- [LISTED RECORDS]:
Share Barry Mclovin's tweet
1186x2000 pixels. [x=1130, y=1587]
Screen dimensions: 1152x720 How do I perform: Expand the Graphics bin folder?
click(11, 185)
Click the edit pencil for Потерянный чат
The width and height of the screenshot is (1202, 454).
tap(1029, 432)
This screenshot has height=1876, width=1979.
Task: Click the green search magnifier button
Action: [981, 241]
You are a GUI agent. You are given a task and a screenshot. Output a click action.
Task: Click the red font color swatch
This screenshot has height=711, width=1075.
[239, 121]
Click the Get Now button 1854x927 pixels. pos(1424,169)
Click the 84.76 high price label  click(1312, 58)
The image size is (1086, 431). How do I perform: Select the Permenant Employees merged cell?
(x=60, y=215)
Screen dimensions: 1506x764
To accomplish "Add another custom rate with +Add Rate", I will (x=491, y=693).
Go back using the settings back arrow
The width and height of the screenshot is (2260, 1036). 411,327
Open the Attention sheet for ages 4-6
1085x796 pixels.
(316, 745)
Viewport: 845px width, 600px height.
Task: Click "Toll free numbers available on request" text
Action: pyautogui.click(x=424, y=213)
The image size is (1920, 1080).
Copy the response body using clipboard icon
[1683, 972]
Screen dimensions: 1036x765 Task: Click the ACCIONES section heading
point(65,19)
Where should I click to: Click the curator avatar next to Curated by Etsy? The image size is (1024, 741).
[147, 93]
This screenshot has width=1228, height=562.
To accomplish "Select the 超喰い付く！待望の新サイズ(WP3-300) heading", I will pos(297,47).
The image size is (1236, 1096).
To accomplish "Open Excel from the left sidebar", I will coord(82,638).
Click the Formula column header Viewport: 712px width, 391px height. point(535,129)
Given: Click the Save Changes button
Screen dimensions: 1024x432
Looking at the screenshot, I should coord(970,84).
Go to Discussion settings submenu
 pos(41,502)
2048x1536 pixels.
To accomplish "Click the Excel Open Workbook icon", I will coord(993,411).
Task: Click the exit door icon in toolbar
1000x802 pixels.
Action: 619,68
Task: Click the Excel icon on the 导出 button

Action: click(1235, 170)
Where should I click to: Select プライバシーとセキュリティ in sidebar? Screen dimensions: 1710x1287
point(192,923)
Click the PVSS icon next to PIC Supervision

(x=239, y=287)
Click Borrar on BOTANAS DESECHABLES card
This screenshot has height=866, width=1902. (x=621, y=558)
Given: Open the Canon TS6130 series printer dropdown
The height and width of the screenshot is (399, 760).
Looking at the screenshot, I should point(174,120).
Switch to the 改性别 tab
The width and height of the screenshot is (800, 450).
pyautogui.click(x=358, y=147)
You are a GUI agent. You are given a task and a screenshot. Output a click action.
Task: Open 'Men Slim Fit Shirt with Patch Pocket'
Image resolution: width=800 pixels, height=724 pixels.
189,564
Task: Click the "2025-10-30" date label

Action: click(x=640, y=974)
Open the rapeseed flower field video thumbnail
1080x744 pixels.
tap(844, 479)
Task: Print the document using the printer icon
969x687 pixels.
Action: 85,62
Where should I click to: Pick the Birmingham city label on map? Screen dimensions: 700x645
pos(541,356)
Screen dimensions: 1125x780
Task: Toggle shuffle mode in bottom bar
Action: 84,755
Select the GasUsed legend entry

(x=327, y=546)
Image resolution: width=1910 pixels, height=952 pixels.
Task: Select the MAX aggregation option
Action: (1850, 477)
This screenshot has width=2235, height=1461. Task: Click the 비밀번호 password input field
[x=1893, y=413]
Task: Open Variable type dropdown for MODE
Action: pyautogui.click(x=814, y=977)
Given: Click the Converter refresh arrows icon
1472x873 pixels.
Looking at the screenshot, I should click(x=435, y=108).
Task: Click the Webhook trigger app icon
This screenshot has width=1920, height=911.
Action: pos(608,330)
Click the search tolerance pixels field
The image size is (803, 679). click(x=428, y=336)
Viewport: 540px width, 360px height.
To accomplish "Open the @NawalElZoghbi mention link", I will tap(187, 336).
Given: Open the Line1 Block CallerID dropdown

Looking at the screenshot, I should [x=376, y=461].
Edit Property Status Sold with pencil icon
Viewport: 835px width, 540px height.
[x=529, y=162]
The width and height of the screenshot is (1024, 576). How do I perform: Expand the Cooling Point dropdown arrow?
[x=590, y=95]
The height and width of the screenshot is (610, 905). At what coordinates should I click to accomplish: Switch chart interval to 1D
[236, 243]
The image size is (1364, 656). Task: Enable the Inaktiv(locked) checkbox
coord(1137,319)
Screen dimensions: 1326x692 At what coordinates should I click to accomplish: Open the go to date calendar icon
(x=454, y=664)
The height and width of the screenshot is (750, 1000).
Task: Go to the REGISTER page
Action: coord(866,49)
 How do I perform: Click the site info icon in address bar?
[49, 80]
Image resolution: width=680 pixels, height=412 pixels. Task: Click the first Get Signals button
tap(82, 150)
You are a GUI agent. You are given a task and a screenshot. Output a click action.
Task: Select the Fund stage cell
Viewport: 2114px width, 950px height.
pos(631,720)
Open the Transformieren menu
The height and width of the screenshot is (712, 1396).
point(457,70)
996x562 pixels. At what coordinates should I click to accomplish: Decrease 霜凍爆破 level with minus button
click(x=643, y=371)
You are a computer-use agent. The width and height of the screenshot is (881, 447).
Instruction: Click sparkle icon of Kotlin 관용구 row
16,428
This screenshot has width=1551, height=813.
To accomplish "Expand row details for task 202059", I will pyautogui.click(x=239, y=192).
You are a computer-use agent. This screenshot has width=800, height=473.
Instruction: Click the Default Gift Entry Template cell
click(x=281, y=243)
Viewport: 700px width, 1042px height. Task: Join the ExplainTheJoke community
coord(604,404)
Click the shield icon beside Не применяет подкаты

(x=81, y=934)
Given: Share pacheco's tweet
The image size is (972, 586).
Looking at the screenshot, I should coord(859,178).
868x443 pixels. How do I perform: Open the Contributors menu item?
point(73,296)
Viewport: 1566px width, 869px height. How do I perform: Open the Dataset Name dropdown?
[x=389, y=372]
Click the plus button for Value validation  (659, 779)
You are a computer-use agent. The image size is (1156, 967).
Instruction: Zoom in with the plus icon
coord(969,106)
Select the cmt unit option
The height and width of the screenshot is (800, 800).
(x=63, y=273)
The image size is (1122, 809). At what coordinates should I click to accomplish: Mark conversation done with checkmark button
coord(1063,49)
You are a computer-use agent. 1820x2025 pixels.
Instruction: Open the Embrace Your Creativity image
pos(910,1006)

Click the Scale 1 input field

- [REQUEST]: Return every line of the listing above without any change.

- [REPLY TO THE TASK]:
Share Barry Mclovin's tweet
1186x2000 pixels. [x=1130, y=1587]
Screen dimensions: 1152x720 How do I perform: Expand the Graphics bin folder?
click(11, 185)
Click the edit pencil for Потерянный чат
The width and height of the screenshot is (1202, 454).
tap(1029, 432)
This screenshot has height=1876, width=1979.
Task: Click the green search magnifier button
Action: [981, 241]
You are a GUI agent. You are given a task and a screenshot. Output a click action.
Task: Click the red font color swatch
This screenshot has height=711, width=1075.
[239, 121]
Click the Get Now button 1854x927 pixels. pos(1424,169)
Click the 84.76 high price label  click(1312, 58)
The image size is (1086, 431). How do I perform: Select the Permenant Employees merged cell?
(x=60, y=215)
Screen dimensions: 1506x764
To accomplish "Add another custom rate with +Add Rate", I will (x=491, y=693).
Go back using the settings back arrow
The width and height of the screenshot is (2260, 1036). 411,327
Open the Attention sheet for ages 4-6
1085x796 pixels.
(316, 745)
Viewport: 845px width, 600px height.
Task: Click "Toll free numbers available on request" text
Action: pyautogui.click(x=424, y=213)
The image size is (1920, 1080).
Copy the response body using clipboard icon
[1683, 972]
Screen dimensions: 1036x765 Task: Click the ACCIONES section heading
point(65,19)
Where should I click to: Click the curator avatar next to Curated by Etsy? The image size is (1024, 741).
[147, 93]
This screenshot has width=1228, height=562.
To accomplish "Select the 超喰い付く！待望の新サイズ(WP3-300) heading", I will pos(297,47).
The image size is (1236, 1096).
To accomplish "Open Excel from the left sidebar", I will coord(82,638).
Click the Formula column header Viewport: 712px width, 391px height. point(535,129)
Given: Click the Save Changes button
Screen dimensions: 1024x432
Looking at the screenshot, I should coord(970,84).
Go to Discussion settings submenu
 pos(41,502)
2048x1536 pixels.
To accomplish "Click the Excel Open Workbook icon", I will coord(993,411).
Task: Click the exit door icon in toolbar
1000x802 pixels.
Action: 619,68
Task: Click the Excel icon on the 导出 button

Action: click(1235, 170)
Where should I click to: Select プライバシーとセキュリティ in sidebar? Screen dimensions: 1710x1287
point(192,923)
Click the PVSS icon next to PIC Supervision

(x=239, y=287)
Click Borrar on BOTANAS DESECHABLES card
This screenshot has height=866, width=1902. (x=621, y=558)
Given: Open the Canon TS6130 series printer dropdown
The height and width of the screenshot is (399, 760).
Looking at the screenshot, I should point(174,120).
Switch to the 改性别 tab
The width and height of the screenshot is (800, 450).
pyautogui.click(x=358, y=147)
You are a GUI agent. You are given a task and a screenshot. Output a click action.
Task: Open 'Men Slim Fit Shirt with Patch Pocket'
Image resolution: width=800 pixels, height=724 pixels.
189,564
Task: Click the "2025-10-30" date label

Action: click(x=640, y=974)
Open the rapeseed flower field video thumbnail
1080x744 pixels.
tap(844, 479)
Task: Print the document using the printer icon
969x687 pixels.
Action: 85,62
Where should I click to: Pick the Birmingham city label on map? Screen dimensions: 700x645
pos(541,356)
Screen dimensions: 1125x780
Task: Toggle shuffle mode in bottom bar
Action: 84,755
Select the GasUsed legend entry

(x=327, y=546)
Image resolution: width=1910 pixels, height=952 pixels.
Task: Select the MAX aggregation option
Action: (1850, 477)
This screenshot has width=2235, height=1461. Task: Click the 비밀번호 password input field
[x=1893, y=413]
Task: Open Variable type dropdown for MODE
Action: pyautogui.click(x=814, y=977)
Given: Click the Converter refresh arrows icon
1472x873 pixels.
Looking at the screenshot, I should click(x=435, y=108).
Task: Click the Webhook trigger app icon
This screenshot has width=1920, height=911.
Action: pos(608,330)
Click the search tolerance pixels field
The image size is (803, 679). click(x=428, y=336)
Viewport: 540px width, 360px height.
To accomplish "Open the @NawalElZoghbi mention link", I will tap(187, 336).
Given: Open the Line1 Block CallerID dropdown

Looking at the screenshot, I should [x=376, y=461].
Edit Property Status Sold with pencil icon
Viewport: 835px width, 540px height.
[x=529, y=162]
The width and height of the screenshot is (1024, 576). How do I perform: Expand the Cooling Point dropdown arrow?
[x=590, y=95]
The height and width of the screenshot is (610, 905). At what coordinates should I click to accomplish: Switch chart interval to 1D
[236, 243]
The image size is (1364, 656). Task: Enable the Inaktiv(locked) checkbox
coord(1137,319)
Screen dimensions: 1326x692 At what coordinates should I click to accomplish: Open the go to date calendar icon
(x=454, y=664)
The height and width of the screenshot is (750, 1000).
Task: Go to the REGISTER page
Action: coord(866,49)
 How do I perform: Click the site info icon in address bar?
[49, 80]
Image resolution: width=680 pixels, height=412 pixels. Task: Click the first Get Signals button
tap(82, 150)
You are a GUI agent. You are given a task and a screenshot. Output a click action.
Task: Select the Fund stage cell
Viewport: 2114px width, 950px height.
pos(631,720)
Open the Transformieren menu
The height and width of the screenshot is (712, 1396).
point(457,70)
996x562 pixels. At what coordinates should I click to accomplish: Decrease 霜凍爆破 level with minus button
click(x=643, y=371)
You are a computer-use agent. The width and height of the screenshot is (881, 447).
Instruction: Click sparkle icon of Kotlin 관용구 row
16,428
This screenshot has width=1551, height=813.
To accomplish "Expand row details for task 202059", I will pyautogui.click(x=239, y=192).
You are a computer-use agent. This screenshot has width=800, height=473.
Instruction: Click the Default Gift Entry Template cell
click(x=281, y=243)
Viewport: 700px width, 1042px height. Task: Join the ExplainTheJoke community
coord(604,404)
Click the shield icon beside Не применяет подкаты

(x=81, y=934)
Given: Share pacheco's tweet
The image size is (972, 586).
Looking at the screenshot, I should coord(859,178).
868x443 pixels. How do I perform: Open the Contributors menu item?
point(73,296)
Viewport: 1566px width, 869px height. How do I perform: Open the Dataset Name dropdown?
[x=389, y=372]
Click the plus button for Value validation  (659, 779)
You are a computer-use agent. The image size is (1156, 967).
Instruction: Zoom in with the plus icon
coord(969,106)
Select the cmt unit option
The height and width of the screenshot is (800, 800).
(x=63, y=273)
The image size is (1122, 809). At what coordinates should I click to accomplish: Mark conversation done with checkmark button
coord(1063,49)
You are a computer-use agent. 1820x2025 pixels.
Instruction: Open the Embrace Your Creativity image
pos(910,1006)

Click the Scale 1 input field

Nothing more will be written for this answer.